[Stored data entries]
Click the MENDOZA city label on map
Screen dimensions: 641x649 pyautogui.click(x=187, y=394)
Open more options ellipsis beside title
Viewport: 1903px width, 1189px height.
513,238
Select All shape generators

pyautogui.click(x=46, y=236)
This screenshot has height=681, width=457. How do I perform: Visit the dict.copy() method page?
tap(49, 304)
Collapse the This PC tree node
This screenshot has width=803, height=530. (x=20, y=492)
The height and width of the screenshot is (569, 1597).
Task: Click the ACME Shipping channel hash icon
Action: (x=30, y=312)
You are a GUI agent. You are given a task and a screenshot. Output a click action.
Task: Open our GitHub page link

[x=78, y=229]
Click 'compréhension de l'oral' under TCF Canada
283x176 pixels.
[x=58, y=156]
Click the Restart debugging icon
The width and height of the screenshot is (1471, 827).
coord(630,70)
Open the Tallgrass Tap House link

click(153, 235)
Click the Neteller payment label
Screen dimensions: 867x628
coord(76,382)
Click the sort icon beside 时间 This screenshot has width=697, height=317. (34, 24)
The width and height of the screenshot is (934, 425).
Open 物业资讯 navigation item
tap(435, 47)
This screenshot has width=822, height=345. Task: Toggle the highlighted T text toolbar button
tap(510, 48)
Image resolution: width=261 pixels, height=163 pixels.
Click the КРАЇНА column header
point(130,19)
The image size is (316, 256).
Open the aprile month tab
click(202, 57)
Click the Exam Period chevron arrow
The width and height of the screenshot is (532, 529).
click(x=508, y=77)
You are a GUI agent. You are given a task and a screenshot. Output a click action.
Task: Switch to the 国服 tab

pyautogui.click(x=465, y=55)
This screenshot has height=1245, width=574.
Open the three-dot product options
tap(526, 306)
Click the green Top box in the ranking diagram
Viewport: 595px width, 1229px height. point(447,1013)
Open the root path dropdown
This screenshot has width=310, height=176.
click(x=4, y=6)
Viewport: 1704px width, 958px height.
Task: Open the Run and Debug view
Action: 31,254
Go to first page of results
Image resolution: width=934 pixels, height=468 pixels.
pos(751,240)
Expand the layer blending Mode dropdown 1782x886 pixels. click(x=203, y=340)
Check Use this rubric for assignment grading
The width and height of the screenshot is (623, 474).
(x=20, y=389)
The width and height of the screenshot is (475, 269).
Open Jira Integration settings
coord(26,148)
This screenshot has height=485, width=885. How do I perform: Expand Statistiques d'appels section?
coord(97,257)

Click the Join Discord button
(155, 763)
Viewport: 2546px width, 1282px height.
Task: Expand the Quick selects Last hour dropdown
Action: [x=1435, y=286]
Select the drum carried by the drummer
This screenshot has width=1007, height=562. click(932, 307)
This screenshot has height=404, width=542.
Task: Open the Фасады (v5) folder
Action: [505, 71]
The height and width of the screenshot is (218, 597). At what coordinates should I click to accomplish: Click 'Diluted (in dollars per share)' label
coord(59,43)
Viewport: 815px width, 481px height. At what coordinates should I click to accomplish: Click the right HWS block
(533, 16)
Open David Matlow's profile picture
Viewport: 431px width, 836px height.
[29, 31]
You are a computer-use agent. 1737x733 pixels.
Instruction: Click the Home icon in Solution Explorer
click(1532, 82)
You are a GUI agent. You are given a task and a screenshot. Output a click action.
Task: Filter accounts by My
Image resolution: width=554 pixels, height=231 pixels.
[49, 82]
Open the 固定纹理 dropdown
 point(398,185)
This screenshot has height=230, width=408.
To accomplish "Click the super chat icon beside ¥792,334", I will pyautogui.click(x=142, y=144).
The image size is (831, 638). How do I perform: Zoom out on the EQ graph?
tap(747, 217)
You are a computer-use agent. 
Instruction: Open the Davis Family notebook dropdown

Problem to work on →
Rewrite the entries from the first one through the line containing "tap(510, 48)", swapping "Neteller" for "Skrill" and leaving everything else untouched.

Full answer →
Click the MENDOZA city label on map
Screen dimensions: 641x649 pyautogui.click(x=187, y=394)
Open more options ellipsis beside title
Viewport: 1903px width, 1189px height.
513,238
Select All shape generators

pyautogui.click(x=46, y=236)
This screenshot has height=681, width=457. How do I perform: Visit the dict.copy() method page?
tap(49, 304)
Collapse the This PC tree node
This screenshot has width=803, height=530. (x=20, y=492)
The height and width of the screenshot is (569, 1597).
Task: Click the ACME Shipping channel hash icon
Action: (x=30, y=312)
You are a GUI agent. You are given a task and a screenshot. Output a click action.
Task: Open our GitHub page link

[x=78, y=229]
Click 'compréhension de l'oral' under TCF Canada
283x176 pixels.
[x=58, y=156]
Click the Restart debugging icon
The width and height of the screenshot is (1471, 827).
coord(630,70)
Open the Tallgrass Tap House link

click(153, 235)
Click the Skrill payment label
Screen dimensions: 867x628
coord(76,382)
Click the sort icon beside 时间 This screenshot has width=697, height=317. (34, 24)
The width and height of the screenshot is (934, 425).
Open 物业资讯 navigation item
tap(435, 47)
This screenshot has width=822, height=345. Task: Toggle the highlighted T text toolbar button
tap(510, 48)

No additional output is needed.